__EXERCISE REQUIREMENTS__
Take the line containing "Image resolution: width=386" through the last line of the data and retype those lines exactly. Pictures do not belong in the copy.

Start of DATA

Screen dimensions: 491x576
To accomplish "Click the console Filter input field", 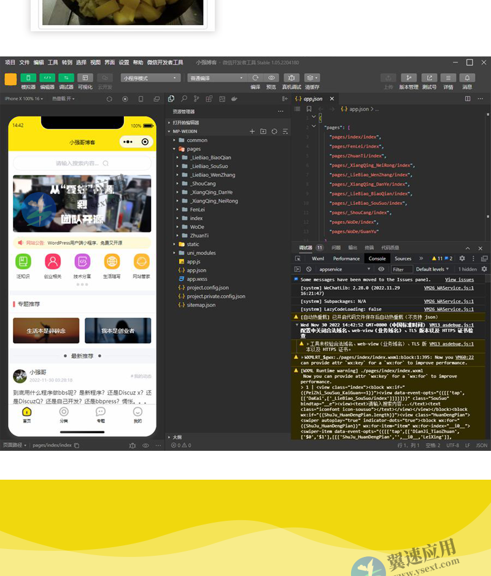I will tap(400, 269).
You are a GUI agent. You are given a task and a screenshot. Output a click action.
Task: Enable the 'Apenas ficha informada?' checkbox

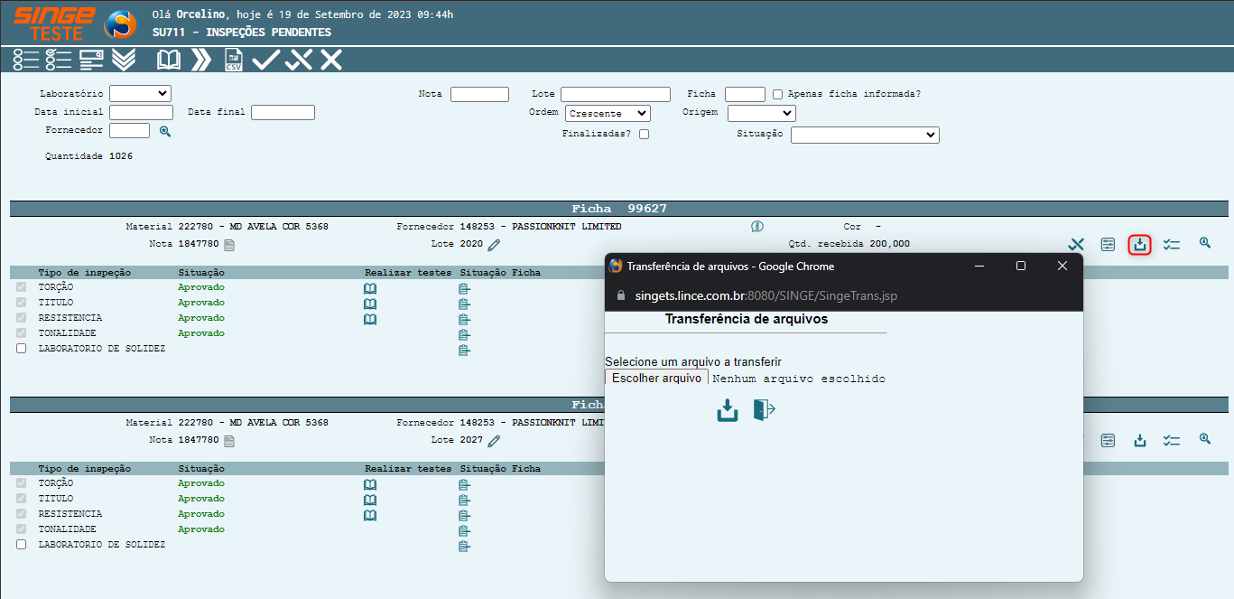(x=777, y=94)
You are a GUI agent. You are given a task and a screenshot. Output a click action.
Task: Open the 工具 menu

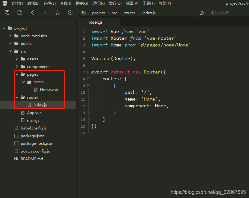click(148, 3)
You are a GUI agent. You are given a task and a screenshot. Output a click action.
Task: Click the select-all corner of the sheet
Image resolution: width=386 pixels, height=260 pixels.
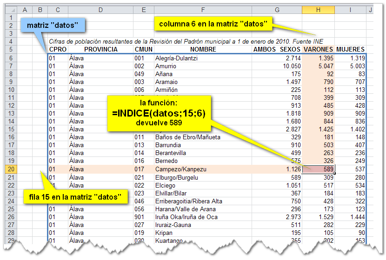pyautogui.click(x=10, y=10)
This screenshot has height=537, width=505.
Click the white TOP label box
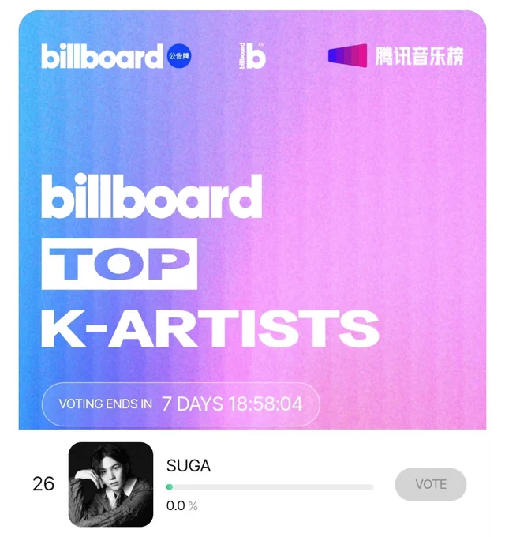pyautogui.click(x=119, y=264)
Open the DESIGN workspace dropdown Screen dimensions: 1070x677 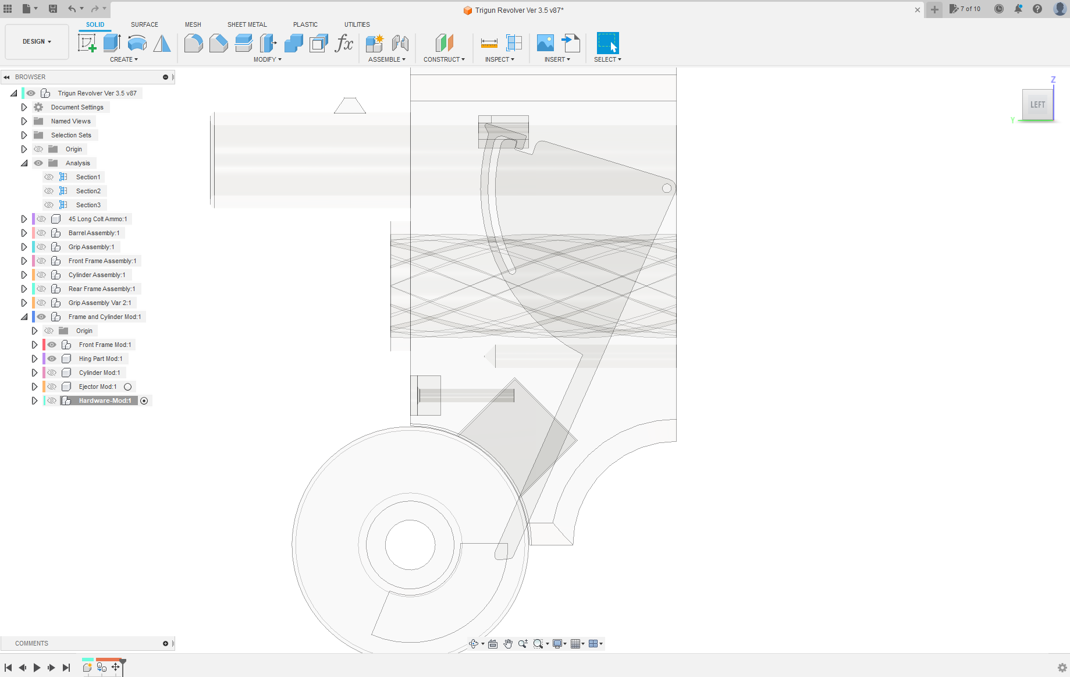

End of DATA

__RESPONSE TO THE TASK__
Image resolution: width=386 pixels, height=260 pixels.
pyautogui.click(x=10, y=10)
This screenshot has height=537, width=505.
Click the white TOP label box
pyautogui.click(x=119, y=264)
Open the DESIGN workspace dropdown Screen dimensions: 1070x677 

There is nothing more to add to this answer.